[ENTRIES PROVIDED]
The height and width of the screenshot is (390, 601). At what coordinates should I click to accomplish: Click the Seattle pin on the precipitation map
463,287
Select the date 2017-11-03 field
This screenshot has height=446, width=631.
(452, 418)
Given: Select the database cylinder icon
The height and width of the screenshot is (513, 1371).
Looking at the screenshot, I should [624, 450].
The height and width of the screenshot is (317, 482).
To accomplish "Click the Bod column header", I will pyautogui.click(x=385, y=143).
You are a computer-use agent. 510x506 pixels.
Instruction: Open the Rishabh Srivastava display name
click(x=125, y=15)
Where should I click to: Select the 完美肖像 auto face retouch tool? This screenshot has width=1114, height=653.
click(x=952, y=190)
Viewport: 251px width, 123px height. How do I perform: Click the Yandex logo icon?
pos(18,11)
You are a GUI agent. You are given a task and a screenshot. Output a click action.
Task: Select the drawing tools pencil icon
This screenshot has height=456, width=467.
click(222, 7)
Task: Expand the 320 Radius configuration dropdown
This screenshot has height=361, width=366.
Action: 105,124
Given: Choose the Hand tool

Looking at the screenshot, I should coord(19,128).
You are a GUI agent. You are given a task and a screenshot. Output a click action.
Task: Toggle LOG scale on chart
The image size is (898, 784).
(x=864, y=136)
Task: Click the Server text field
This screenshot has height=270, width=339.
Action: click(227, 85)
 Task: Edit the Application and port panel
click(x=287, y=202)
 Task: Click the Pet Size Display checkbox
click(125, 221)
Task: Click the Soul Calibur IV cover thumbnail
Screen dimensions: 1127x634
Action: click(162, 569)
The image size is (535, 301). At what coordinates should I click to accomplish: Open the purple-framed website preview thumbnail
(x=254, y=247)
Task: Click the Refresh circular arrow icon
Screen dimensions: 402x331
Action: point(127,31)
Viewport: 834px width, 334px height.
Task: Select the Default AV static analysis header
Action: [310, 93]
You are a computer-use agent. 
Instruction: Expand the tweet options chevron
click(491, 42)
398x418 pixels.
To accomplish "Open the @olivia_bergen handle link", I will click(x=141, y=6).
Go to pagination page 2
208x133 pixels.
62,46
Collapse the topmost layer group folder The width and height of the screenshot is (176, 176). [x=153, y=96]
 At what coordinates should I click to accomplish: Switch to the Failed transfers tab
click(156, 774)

[REQUIREMENT] Copy out each line above, character for character.

[EXERCISE OUTPUT]
The height and width of the screenshot is (390, 601). At what coordinates should I click to accomplish: Click the Seattle pin on the precipitation map
463,287
Select the date 2017-11-03 field
This screenshot has height=446, width=631.
(452, 418)
Given: Select the database cylinder icon
The height and width of the screenshot is (513, 1371).
Looking at the screenshot, I should [624, 450].
The height and width of the screenshot is (317, 482).
To accomplish "Click the Bod column header", I will pyautogui.click(x=385, y=143).
You are a computer-use agent. 510x506 pixels.
Instruction: Open the Rishabh Srivastava display name
click(x=125, y=15)
Where should I click to: Select the 完美肖像 auto face retouch tool? This screenshot has width=1114, height=653.
click(x=952, y=190)
Viewport: 251px width, 123px height. How do I perform: Click the Yandex logo icon?
pos(18,11)
You are a GUI agent. You are given a task and a screenshot. Output a click action.
Task: Select the drawing tools pencil icon
This screenshot has height=456, width=467.
click(222, 7)
Task: Expand the 320 Radius configuration dropdown
This screenshot has height=361, width=366.
Action: 105,124
Given: Choose the Hand tool

Looking at the screenshot, I should coord(19,128).
You are a GUI agent. You are given a task and a screenshot. Output a click action.
Task: Toggle LOG scale on chart
The image size is (898, 784).
(x=864, y=136)
Task: Click the Server text field
This screenshot has height=270, width=339.
Action: click(227, 85)
 Task: Edit the Application and port panel
click(x=287, y=202)
 Task: Click the Pet Size Display checkbox
click(125, 221)
Task: Click the Soul Calibur IV cover thumbnail
Screen dimensions: 1127x634
Action: click(162, 569)
The image size is (535, 301). At what coordinates should I click to accomplish: Open the purple-framed website preview thumbnail
(x=254, y=247)
Task: Click the Refresh circular arrow icon
Screen dimensions: 402x331
Action: point(127,31)
Viewport: 834px width, 334px height.
Task: Select the Default AV static analysis header
Action: [310, 93]
You are a computer-use agent. 
Instruction: Expand the tweet options chevron
click(491, 42)
398x418 pixels.
To accomplish "Open the @olivia_bergen handle link", I will click(x=141, y=6).
Go to pagination page 2
208x133 pixels.
62,46
Collapse the topmost layer group folder The width and height of the screenshot is (176, 176). [x=153, y=96]
 At what coordinates should I click to accomplish: Switch to the Failed transfers tab
click(156, 774)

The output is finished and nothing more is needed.